My mood is somber today.
The intent of this post is not to bring you down to this somber level with me, but to remind you of something very important.
I will be attending a funeral this afternoon for a friend who lost his mom to cancer this past weekend. She was too young, and left a slew of family that will never get to hug her again.
I don't often talk about my religion, because honestly, I think I fall somewhere in the middle of all of them. But I will say that it is comforting to me to believe in afterlife. I believe that she is no longer fighting with those bad cells that chose her body to invade and take over. She doesn't hurt anymore. She will still get to watch her grandchildren graduate from high school, college, and walk down the aisle some day. But on the other hand, it makes me sad to know that she won't be there physically to hug them.
It seems that whenever I lose someone close to me, the thing I think about the most is how I will miss their physical presence. I lost my cousin Mark when I was 21. He had very broad shoulders and huge strong arms and gave the best hugs in the world. I remember thinking that there wasn't anything I could do to get just one more hug from him. I couldn't pay anyone. I couldn't get in my car and drive to see him. I couldn't just wait until the next time we went to visit. Because he wouldn't be there. And I wouldn't get my hug.

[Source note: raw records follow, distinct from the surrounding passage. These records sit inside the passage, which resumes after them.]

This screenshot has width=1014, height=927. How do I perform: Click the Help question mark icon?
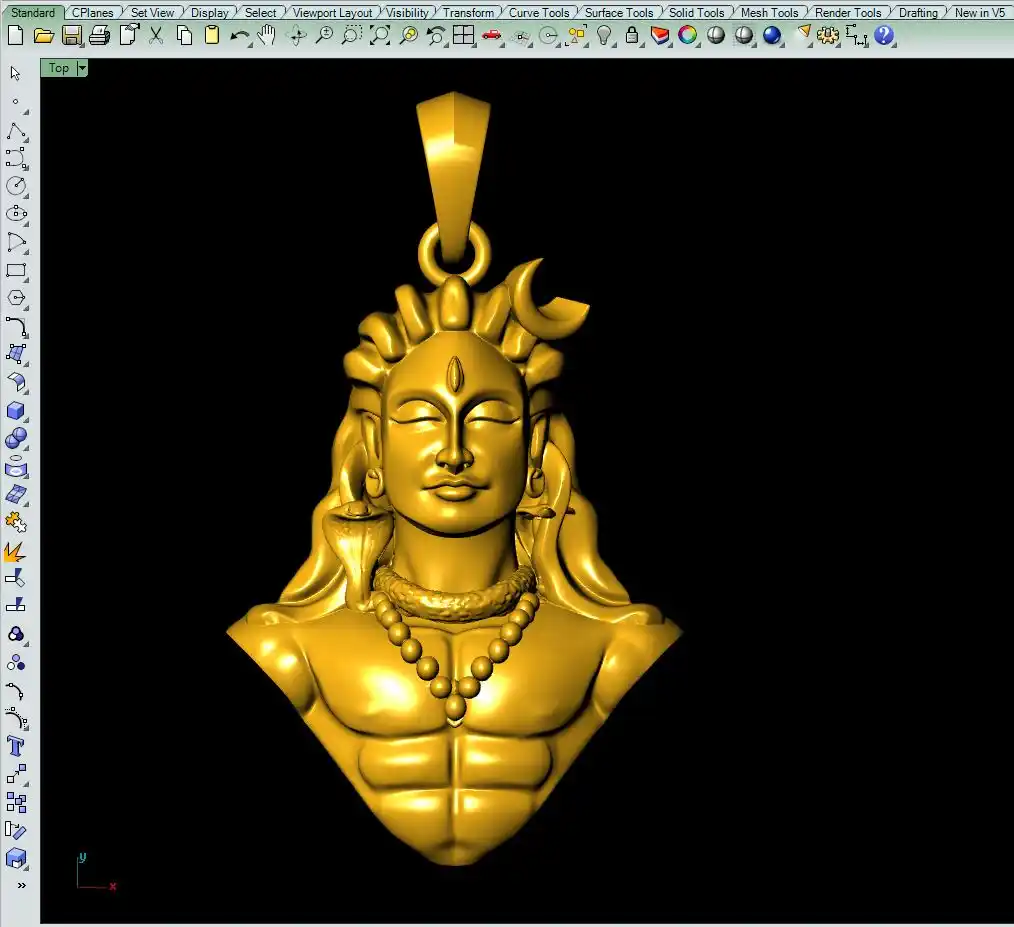(884, 36)
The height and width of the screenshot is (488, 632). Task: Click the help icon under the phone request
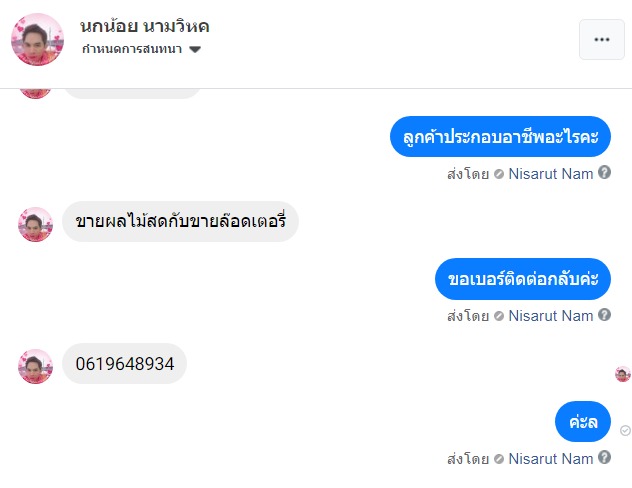pos(604,315)
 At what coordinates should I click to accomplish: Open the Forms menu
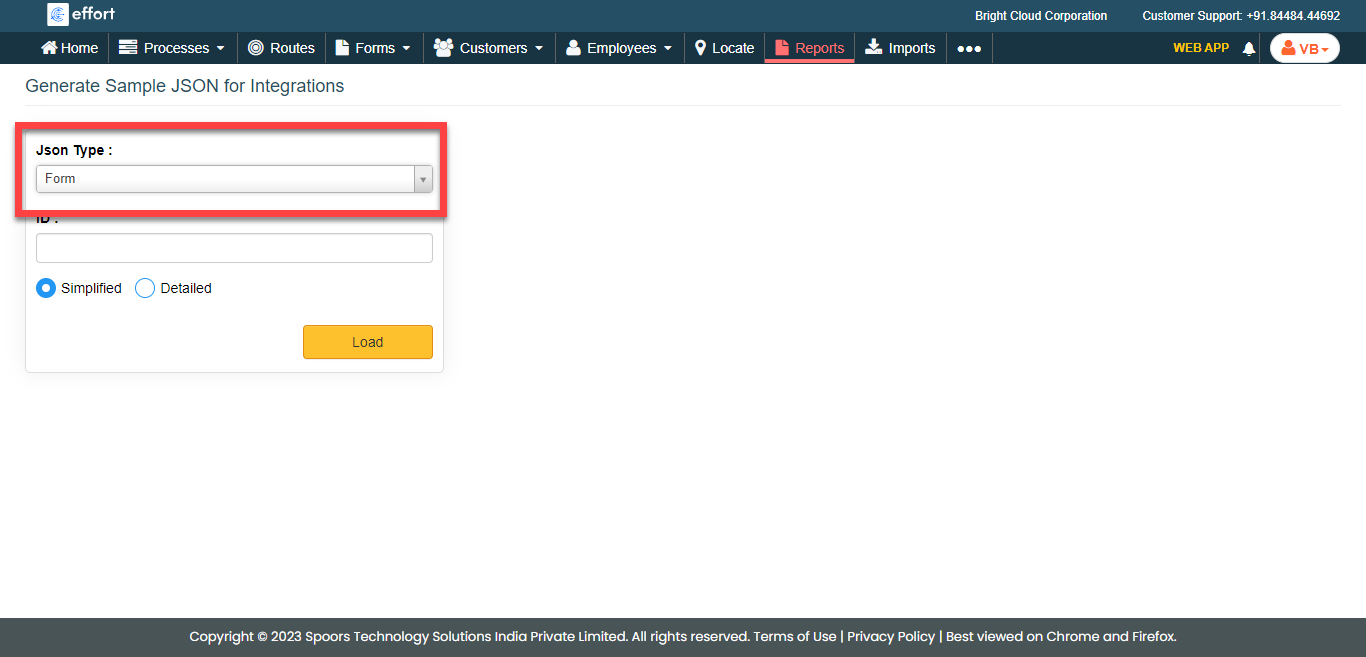point(372,48)
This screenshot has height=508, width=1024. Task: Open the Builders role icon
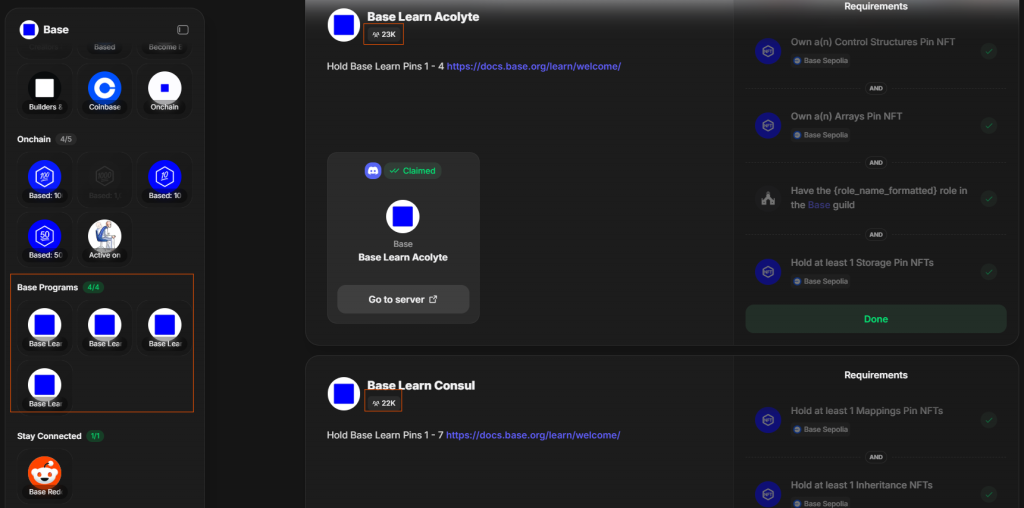pos(45,89)
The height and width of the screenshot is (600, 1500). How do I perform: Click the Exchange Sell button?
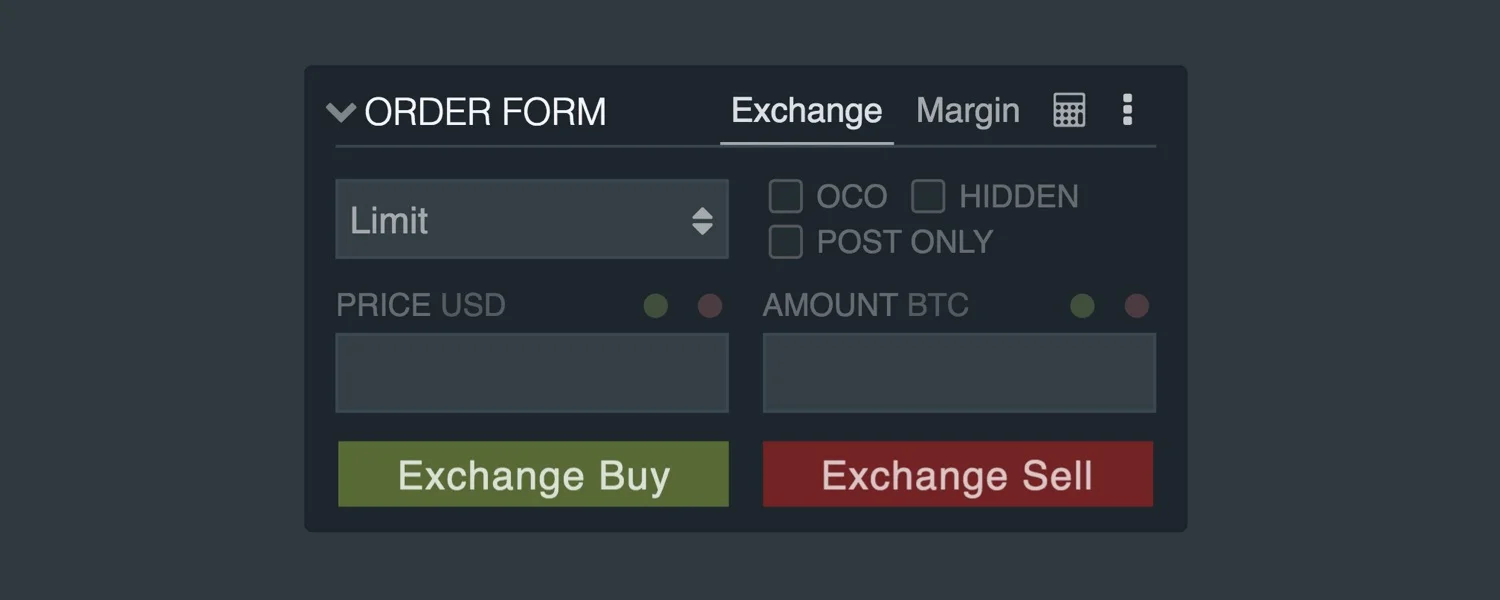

I know it sounds cliche, but enjoy every minute of time that you spend with your friends and family. Because you never know when it may be your last moment with them. Lean heavily on those that you care about, and you know care about you. Let yourself get close. It will hurt like heck when they are gone, but then you will have those memories forever, and it will be worth it.
Go see your mom. Go hug everyone you want a hug from.
Mark, I miss you. I sure wish I could have one more hug.